How Macros Work
With Macros, you can automate recurring custom workflows—like standups, release notes, or weekly digests—by saving a prompt that runs on a schedule you set (daily or weekly). The results are then automatically broadcast into a Slack channel you specify.Examples
- Generate daily standup notes
- Monitor open PRs waiting for review
- Track feature progress
- See more popular use cases below

Best Practices
Test Before
To confirm your Macro prompt delivers the expected results, you can ask your question to Macroscope in Slack, or test your Macro with the “Run Now” button.
When Posting to Private Channels
To subscribe a private Slack channel to a Macro, make sure @Macroscope is added to that channel.
Popular Use Cases
Daily Stand Up Notes
“Summarize all activity from the last 24 hours, grouped by contributor. Use short 1–3 bullets per person describing what they shipped and what’s still in progress. Include preview URLs for user-facing changes so teammates can easily check work.”
Weekly Product Updates
“Summarize everything shipped in the past 7 days in plain language, highlighting user-facing changes first. Use a lightweight, bulleted format with emojis for readability. Exclude technical implementation details unless they directly impact users. The audience is the entire company, which includes non-engineers.”
Weekly Product Updates (per Area)
(Create one of these for each Area in Macroscope & publish to the appropriate Slack channel)“Summarize everything shipped in the past 7 days in the [insert area name] area.

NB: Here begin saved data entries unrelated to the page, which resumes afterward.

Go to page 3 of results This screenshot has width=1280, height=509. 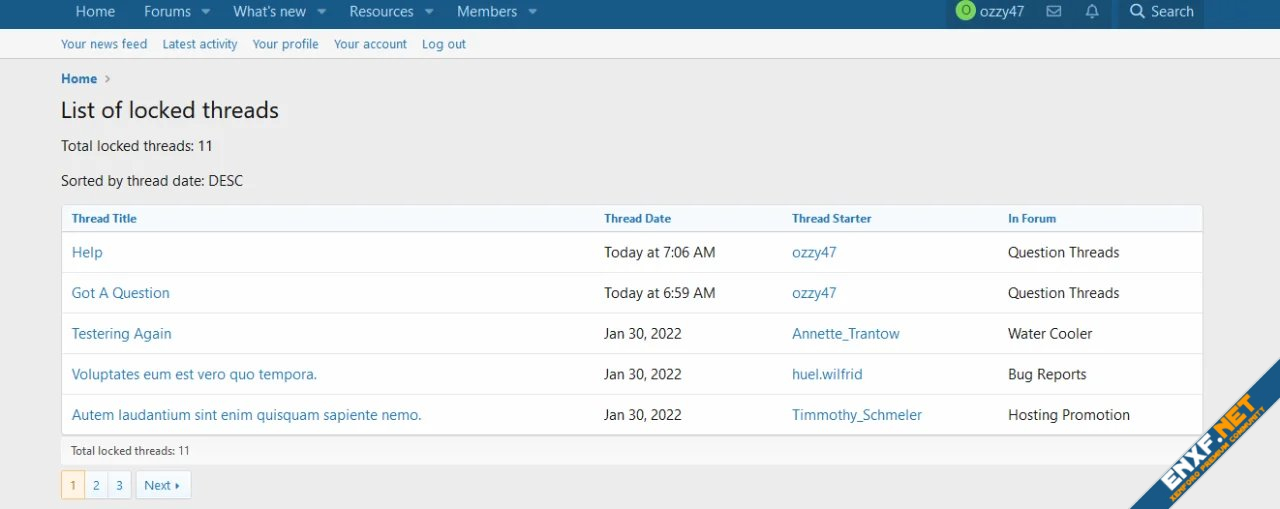click(x=119, y=485)
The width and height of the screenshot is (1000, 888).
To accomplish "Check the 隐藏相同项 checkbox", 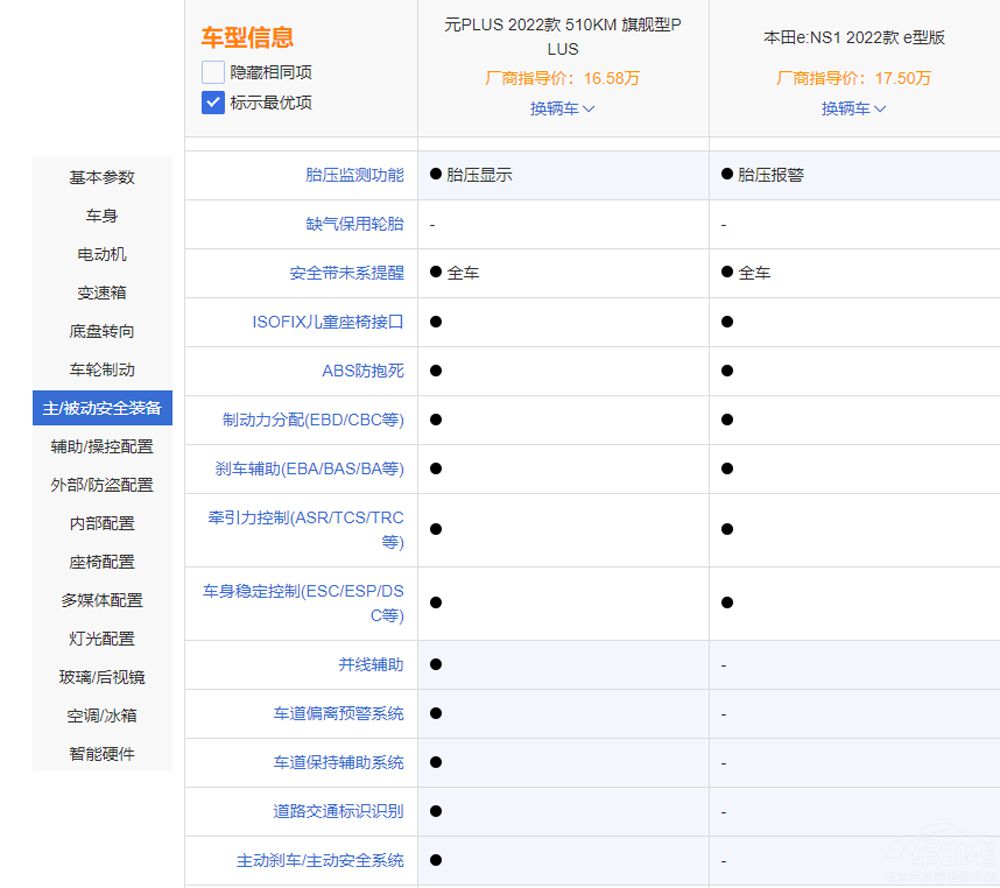I will point(213,72).
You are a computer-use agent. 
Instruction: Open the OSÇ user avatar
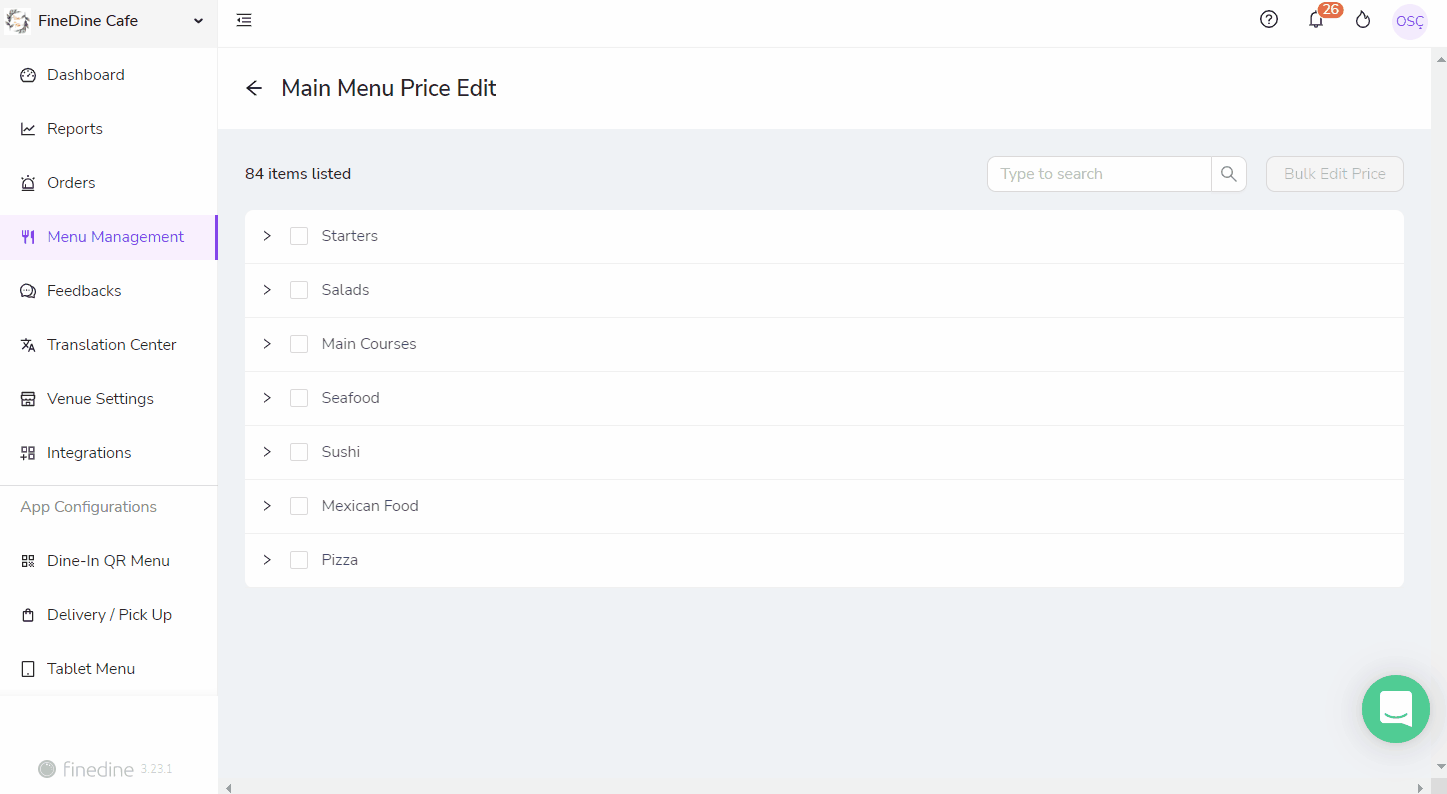1410,21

Use plain language, highlighting user-facing changes first. Use a lightweight, bulleted format with emojis for readability. Exclude technical implementation details unless they directly impact users. The audience is the entire company, which includes non-engineers.”
Release Notes
“Generate customer-facing release notes for the past 7 days. Focus only on changes merged with the main branch that are live for customers. Focus only on changes that directly impact our customers, like new features, user-visible changes, performance improvements. Exclude internal refactoring, tests, infrastructure work. Avoid internal jargon—focus on what customers notice and would appreciate updates on.Format:
- Start with the date (Month Day, Year).
- Highlight the 4–8 most impactful changes.
- Use concise bullet points.
- Each change should include:
- A short, descriptive title (e.g., “Wiki Sidebar Improvements”, “Mobile Sidebar Fixes”).
- A 1–2 sentence description in plain, customer-friendly language, explaining what changed and why it positively impacts customers. If relevant, include an example for how customers can experience it.”
Blockers
“Analyze commits from the past 24 hours to identify tasks or contributors blocked by unresolved dependencies, missing code reviews, or outstanding PRs.
List who is blocked, what they’re waiting on, and the specific issue.
Keep it concise and only include cases where you are highly confident the work is actually blocked.”
Compliance Checks
“Generate a weekly summary of commits related to authentication, permissions, or data privacy.”
Track Feature Progress
“Summarize all commits related to (insert feature here) from the past 7 days. Group the commits by sub-feature (e.g. navigation, styling, component work). For each group, provide a short description of what’s been completed and what’s still in progress.”
Open PRs
“List all currently open PRs, grouped by repository. For each PR, include the title, contributor, creation date, and current status (e.g. awaiting review, review in progress, blocked). Highlight PRs that have been open for more than 3 days.”
Daily IC Work Log
“Generate a summary of what everybody worked on over the last day with the following information:
- Author
- A brief description of the work committed using a flesch-kincaid reading level of 10.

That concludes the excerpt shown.